Nigerian firms dominate Google's multi-million dollar start-up funding 2 years in a row
This year's list, which has 10 start-ups added to the programme from last year's cohort has 23 Nigerian firms among the 60 picked to share $4 million seed funding from Google.
This is the second phase of the programme for start-ups in Africa as Google seeks to fund African start-ups with seed capital.
With 23 eligible firms, Nigerian start-ups make up a third of the 2022 cohort.
In 2021, Nigerian start-ups constituted half of the eligible firms with 25 out of 50 selected to share $3 million.
For two years in a row, Nigerian start-ups have beat other tech start-ups from Kenya, South Africa, Rwanda, Cameroon, Ghana, Senegal, Ethiopia, Uganda, and Botswana to dominate the Google black founders fund (BFF).

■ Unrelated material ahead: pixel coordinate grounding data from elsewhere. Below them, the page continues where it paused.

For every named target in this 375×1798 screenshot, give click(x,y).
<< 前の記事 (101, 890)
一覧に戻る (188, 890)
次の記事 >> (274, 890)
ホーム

The start-ups that made it to the cohort are spread across various sectors including food, media, and travel, but the majority are in fintech, logistics, and healthcare.
While announcing the feat, Folarin Aiyegbusi, Google’s Head of Start-up Ecosystem, Sub Sahara Africa, revealed that the 60 start-ups for the 2022 cohort would also get non-dilutive awards of between $50,000 and $100,000 and up to $200,000 in Google Cloud credit.
The 2022 cohort is made up of 50 per cent women-led businesses, and are from Botswana, Cameroon, Ethiopia, Ghana, Kenya, Nigeria, Rwanda, Senegal, South Africa and Uganda..
12 start-ups made it from Kenya while Rwanda had 12 entries.
Others are South Africa with five start-ups, Uganda got four slots, Botswana and Senegal got one selected start-up each, Cameroon and Ghana both got three slots each while Ethiopia has two selected start-ups.